- _WHAT THIS TASK INVOLVES_
Each line from the one containing "The width and" through the end of the data below is to be output verbatim, with no lines added or left out.

BEGIN WORKING DATA

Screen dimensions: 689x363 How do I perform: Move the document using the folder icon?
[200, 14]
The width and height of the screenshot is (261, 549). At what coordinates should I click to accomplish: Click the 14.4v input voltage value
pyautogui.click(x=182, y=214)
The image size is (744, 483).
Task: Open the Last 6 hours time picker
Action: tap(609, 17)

END WORKING DATA

- _REPLY TO THE EXERCISE_
The width and height of the screenshot is (261, 549). At what coordinates should I click to accomplish: Click the 14.4v input voltage value
pyautogui.click(x=182, y=214)
The image size is (744, 483).
Task: Open the Last 6 hours time picker
Action: tap(609, 17)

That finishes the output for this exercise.